Aside from independent selling, students (and their parents) signed up to man tables at farmers’ markets, at the local transfer station, and at other town events. We had opportunities at all our music department events for student fundraising. Any money that was earned at music events was split between anyone working that event. “Working” included selling tickets, ushering, working as a stage hand or working on AV for the event.
We combined the Paris raffle with two other school raffles, and I think that helped a lot to make it more successful. In addition to Paris raffle tickets at $20 each, students were also selling $2 tickets for baskets of items that had been donated by local businesses. We had over thirty baskets in total with prizes over $3,000. We drew the winners of all those raffles at a final Spring Concert fundraiser, an extra concert that we planned for May to give the fundraising a boost before our final push next fall. At most music department events, we also ran 50/50 raffles and bake sales. Those usually brought in around $100-$200 per event. We found that having those different fundraisers running together, we were able to cover a lot of bases and we were able to market the fundraising in different ways, emphasizing different aspects of it, without over-saturating our small town.
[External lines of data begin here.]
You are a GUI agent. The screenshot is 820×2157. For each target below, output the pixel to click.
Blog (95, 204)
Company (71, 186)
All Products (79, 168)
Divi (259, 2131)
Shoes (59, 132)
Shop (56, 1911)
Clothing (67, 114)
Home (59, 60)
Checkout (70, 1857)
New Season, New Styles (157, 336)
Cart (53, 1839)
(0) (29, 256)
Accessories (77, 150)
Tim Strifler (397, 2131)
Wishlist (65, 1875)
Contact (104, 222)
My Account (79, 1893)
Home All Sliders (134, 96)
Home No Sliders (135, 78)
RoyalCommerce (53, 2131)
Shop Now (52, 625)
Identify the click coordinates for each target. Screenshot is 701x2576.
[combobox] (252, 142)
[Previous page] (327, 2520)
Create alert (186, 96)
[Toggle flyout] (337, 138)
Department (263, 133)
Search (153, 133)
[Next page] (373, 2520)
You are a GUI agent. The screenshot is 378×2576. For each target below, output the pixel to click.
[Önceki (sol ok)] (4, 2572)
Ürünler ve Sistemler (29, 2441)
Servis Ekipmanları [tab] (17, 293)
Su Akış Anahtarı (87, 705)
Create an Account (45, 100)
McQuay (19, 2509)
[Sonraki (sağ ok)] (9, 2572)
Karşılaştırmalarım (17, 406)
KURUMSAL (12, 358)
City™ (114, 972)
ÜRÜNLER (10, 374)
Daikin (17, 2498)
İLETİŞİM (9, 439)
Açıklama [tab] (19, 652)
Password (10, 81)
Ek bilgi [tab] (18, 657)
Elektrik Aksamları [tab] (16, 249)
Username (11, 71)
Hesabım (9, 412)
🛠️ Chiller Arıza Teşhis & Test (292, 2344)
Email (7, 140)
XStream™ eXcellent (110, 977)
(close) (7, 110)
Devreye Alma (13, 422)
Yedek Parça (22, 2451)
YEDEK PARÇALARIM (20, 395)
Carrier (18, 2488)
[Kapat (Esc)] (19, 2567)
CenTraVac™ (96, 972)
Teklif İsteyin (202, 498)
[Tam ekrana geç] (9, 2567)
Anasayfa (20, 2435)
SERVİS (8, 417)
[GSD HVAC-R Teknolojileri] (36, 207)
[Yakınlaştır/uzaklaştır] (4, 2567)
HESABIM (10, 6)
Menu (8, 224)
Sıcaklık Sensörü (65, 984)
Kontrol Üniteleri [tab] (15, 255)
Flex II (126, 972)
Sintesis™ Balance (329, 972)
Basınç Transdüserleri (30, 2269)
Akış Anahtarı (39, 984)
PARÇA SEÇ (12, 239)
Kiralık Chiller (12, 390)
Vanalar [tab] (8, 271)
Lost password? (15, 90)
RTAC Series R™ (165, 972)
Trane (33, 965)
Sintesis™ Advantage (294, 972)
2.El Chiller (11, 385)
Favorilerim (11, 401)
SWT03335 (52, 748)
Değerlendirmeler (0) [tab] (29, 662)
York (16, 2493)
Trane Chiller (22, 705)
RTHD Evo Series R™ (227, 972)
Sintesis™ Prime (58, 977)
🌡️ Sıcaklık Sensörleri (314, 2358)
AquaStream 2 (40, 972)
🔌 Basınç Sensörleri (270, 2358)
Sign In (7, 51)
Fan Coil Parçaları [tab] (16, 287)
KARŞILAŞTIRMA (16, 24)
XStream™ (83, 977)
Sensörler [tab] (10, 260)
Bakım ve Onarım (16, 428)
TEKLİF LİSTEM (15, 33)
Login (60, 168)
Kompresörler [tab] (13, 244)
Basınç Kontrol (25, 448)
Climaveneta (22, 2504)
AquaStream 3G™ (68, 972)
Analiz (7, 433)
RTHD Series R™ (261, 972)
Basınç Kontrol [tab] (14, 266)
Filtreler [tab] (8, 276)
“We found that having those different fundraisers running together, we were able to cover a lot of bases and we were able to market the fundraising in different ways, emphasizing different aspects of it, without over-saturating our small town. In total, we sold over 1,700 tickets[and the] total take for the students was somewhere close to $35,000. ”
In total, we sold over 1,700 tickets. At the final drawing we put them all into a cello case, from which they were almost overflowing. The total take for the students was somewhere close to $35,000.
For our previous international tour, we ran several fundraisers in which the money was divided evenly among everyone registered for the trip. This didn’t prove effective, because there were plenty of registered families that didn’t need the money and because it watered down the earnings for those who really did need it. It also presented the classic fundraising frustration in which a small group of people worked hard to raise money for the seemingly lazy majority. This time around, almost every dollar that went into a student’s account came directly from time that they put into fundraising. That seemed to make a huge difference. The students found that they could make significant money toward their trip if they put forth the effort.
One of the first concerts of this season, only a few students showed up to work. The students made around $200 each that night just from raffle tickets. Word spread quickly that students could earn that kind of money and quickly we had lots of kids signing up to work the events.